Selon la CITES, plus de 500 000 pangolins ont été saisis lors d’opérations anti-trafic entre 2016 et 2024. Le World Wildlife Fund estime pour sa part que plus d’un million d’individus ont été prélevés dans la nature au cours de la dernière décennie, en tenant compte des animaux non interceptés.
Huit espèces de pangolins existent dans le monde quatre en Afrique et quatre en Asie et toutes sont classées à des niveaux élevés de risque d’extinction. Bien qu’ils soient parfois surnommés « fourmiliers écailleux », ils ne sont apparentés ni aux fourmiliers ni aux tatous. Ils constituent le seul groupe de mammifères entièrement recouverts d’écailles de kératine, la même substance que les cheveux et les ongles humains.
Ces écailles leur offrent une défense efficace contre les prédateurs naturels : en cas de menace, le pangolin se roule en boule, formant une armure presque impénétrable. Mais cette stratégie ne les protège pas des braconniers. La demande pour leurs écailles, utilisées dans certaines pratiques de médecine traditionnelle en Asie malgré l’absence de preuves scientifiques de leurs vertus thérapeutiques, reste le principal moteur du trafic. Leur viande est également consommée dans certaines régions.
Les défenseurs de la biodiversité soulignent que, malgré quelques signes de ralentissement depuis la pandémie de COVID-19, le braconnage demeure préoccupant dans plusieurs pays africains. Le Nigeria figure parmi les principaux points de transit et d’origine du commerce illégal.
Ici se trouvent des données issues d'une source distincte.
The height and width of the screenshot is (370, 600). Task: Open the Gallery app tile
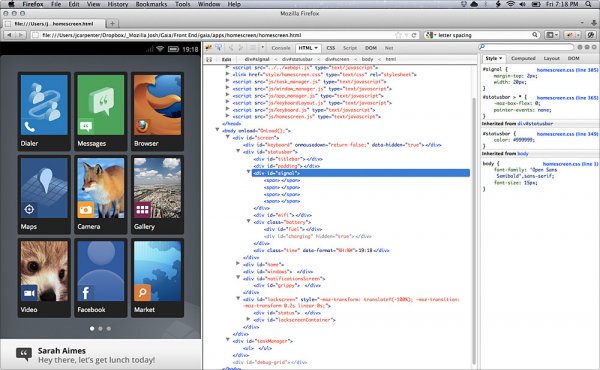click(x=157, y=194)
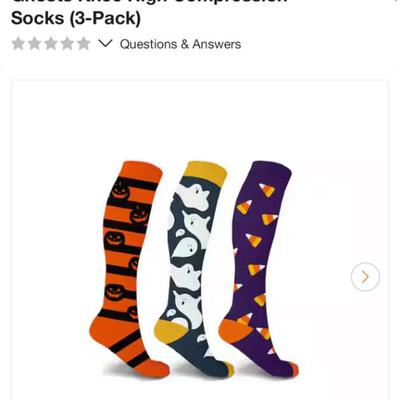
Task: Click the fifth rating star
Action: tap(83, 44)
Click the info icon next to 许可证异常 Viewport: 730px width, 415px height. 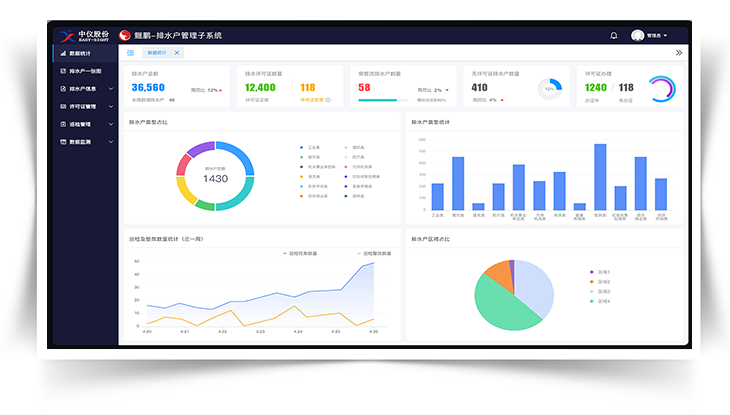tap(327, 100)
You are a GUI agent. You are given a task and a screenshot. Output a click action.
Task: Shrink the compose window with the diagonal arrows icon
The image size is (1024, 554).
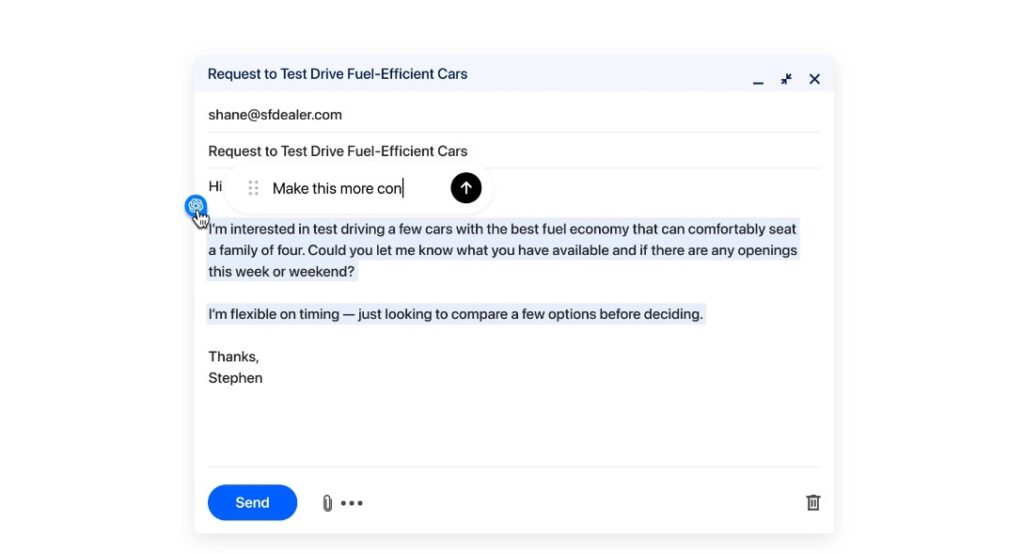[x=786, y=79]

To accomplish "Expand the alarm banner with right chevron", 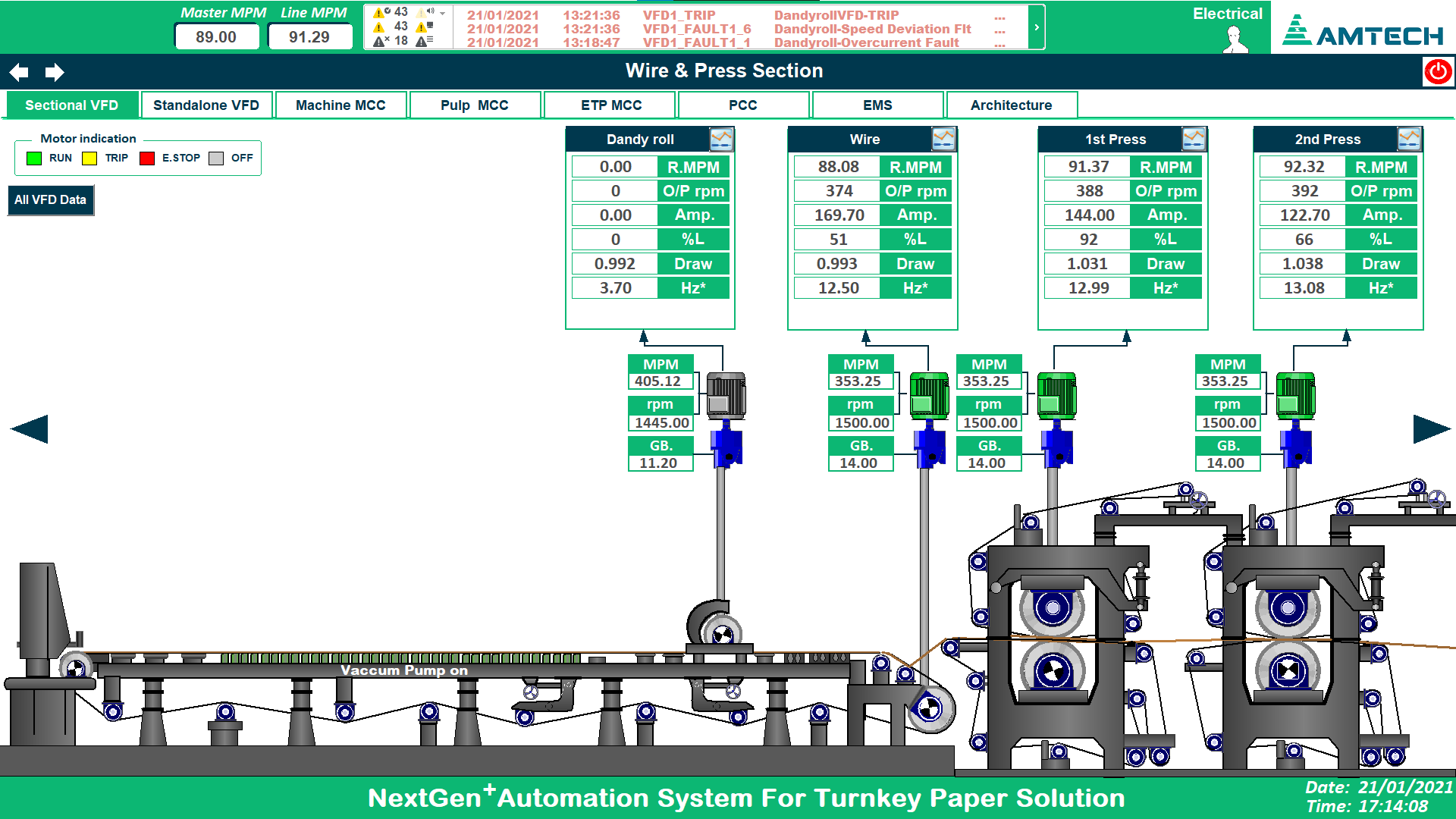I will 1037,27.
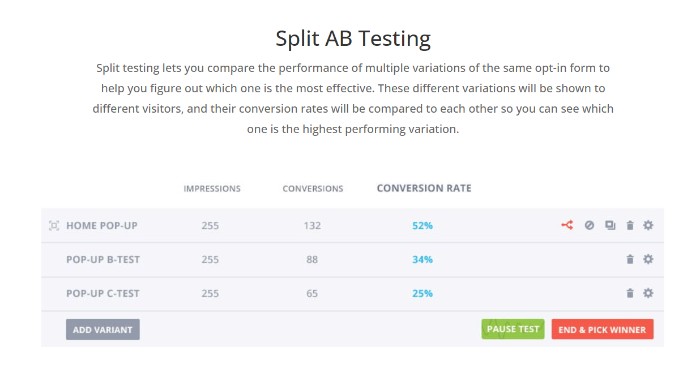
Task: Click the Home Pop-Up row name
Action: click(x=102, y=226)
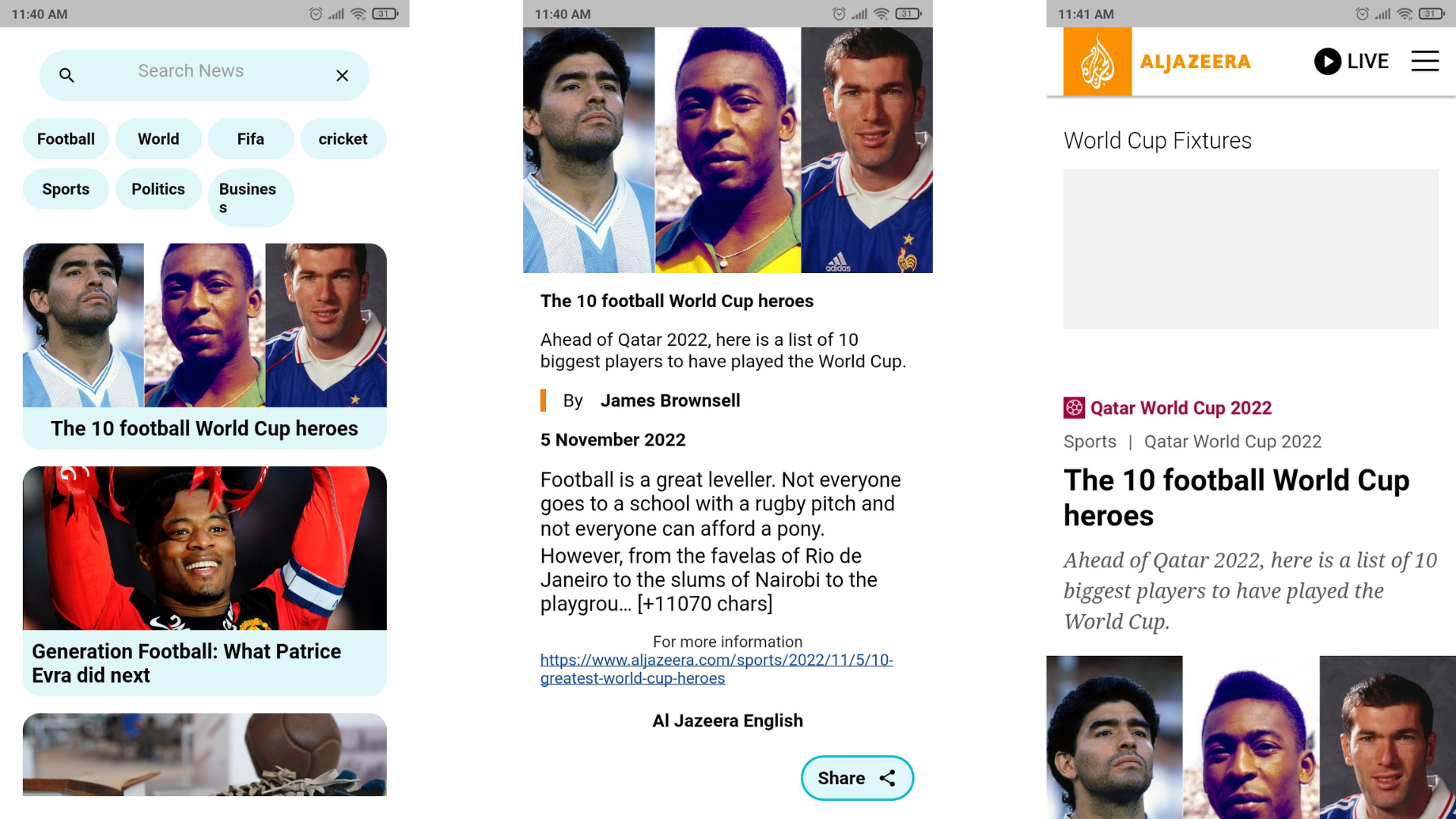Choose the Fifa category chip
The width and height of the screenshot is (1456, 819).
250,139
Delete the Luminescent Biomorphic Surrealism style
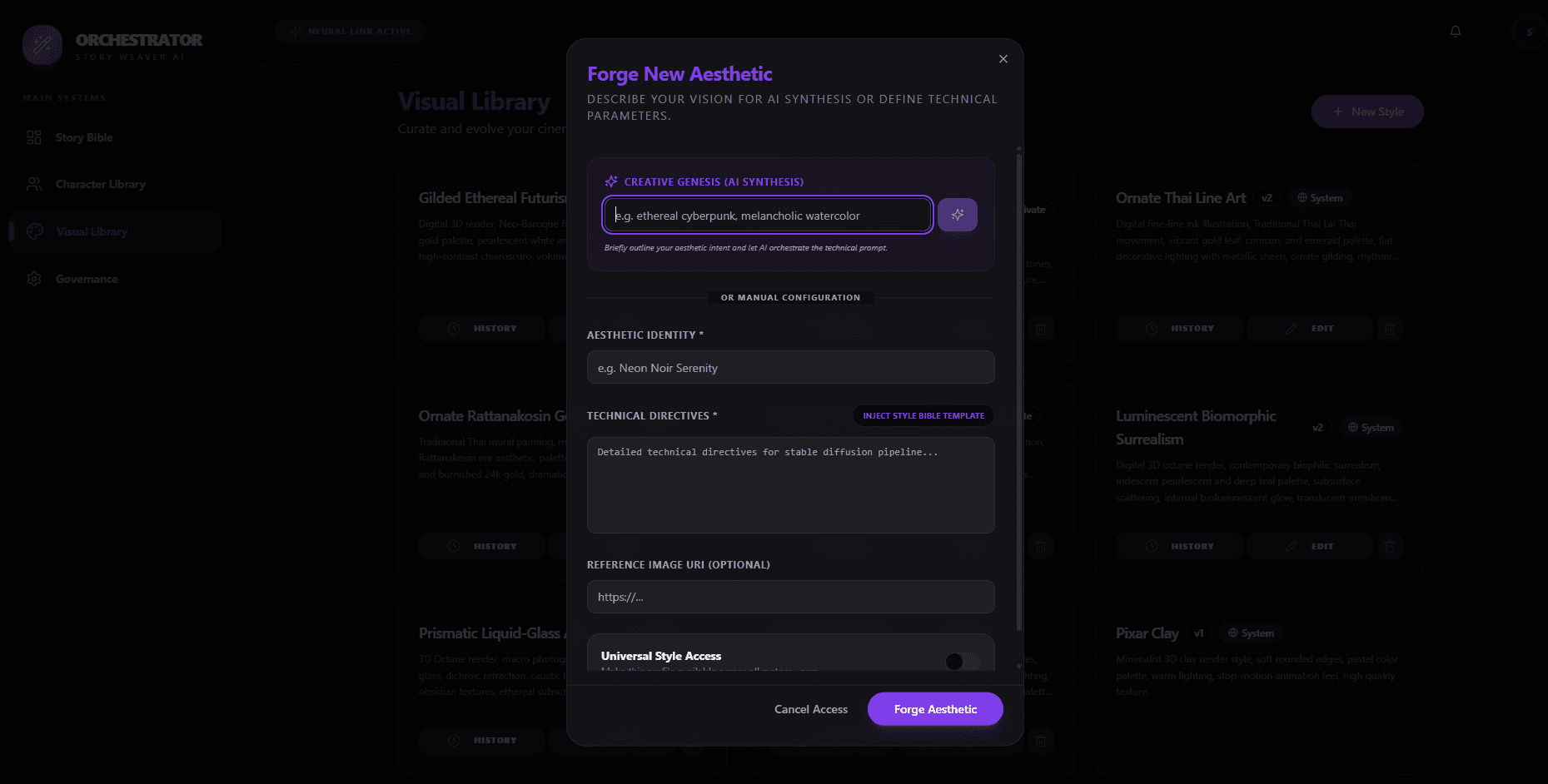The height and width of the screenshot is (784, 1548). pos(1389,547)
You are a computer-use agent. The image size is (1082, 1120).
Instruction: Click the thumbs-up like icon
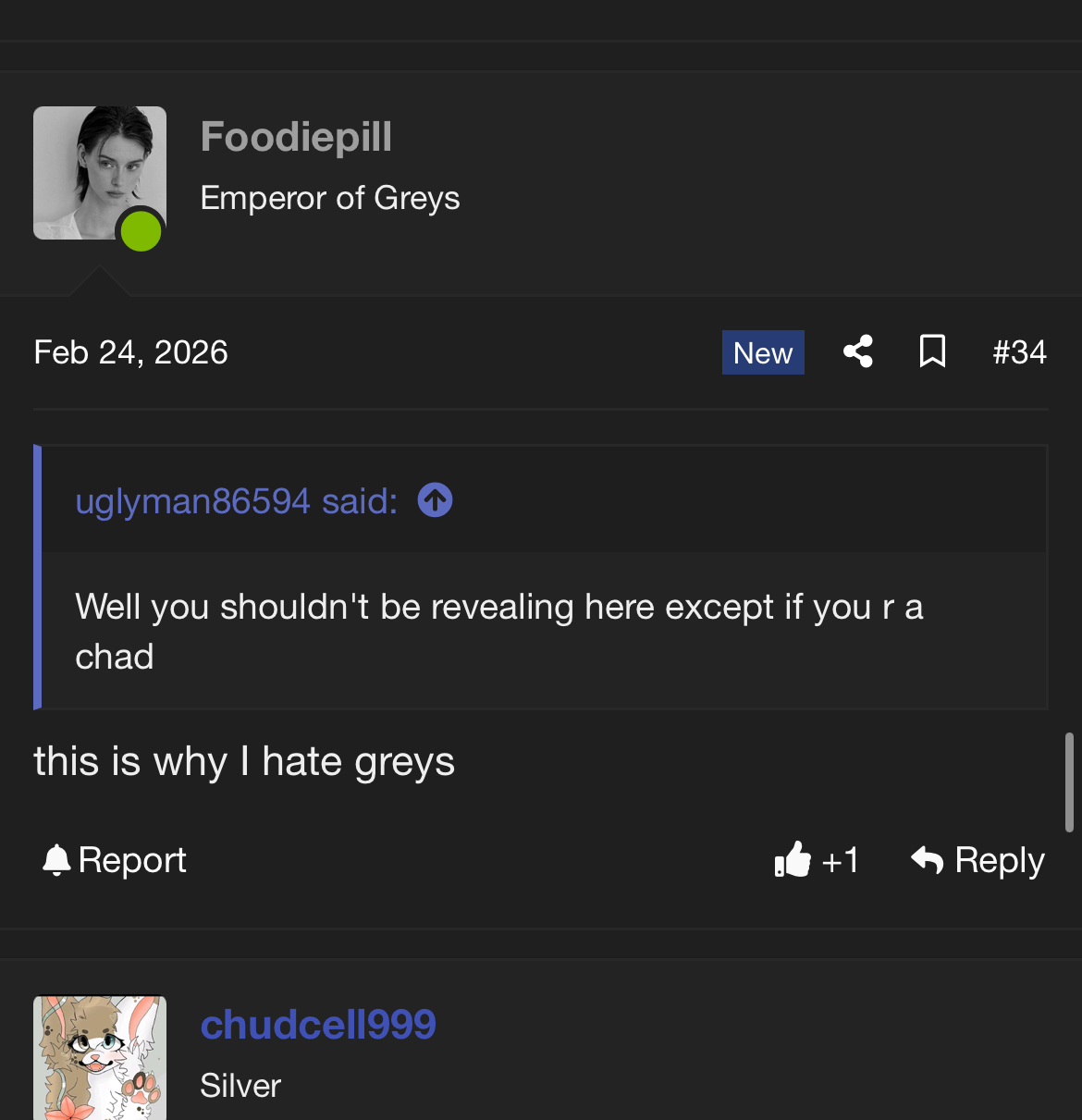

Des initiatives locales cherchent à sensibiliser la population à la protection de cette espèce encore méconnue. Les spécialistes insistent sur le fait que la lutte contre le trafic passe autant par le renforcement des contrôles que par l’éducation du public. Pour eux, la survie des pangolins dépendra de la capacité des États et des communautés à réduire la demande et à protéger leurs habitats naturels.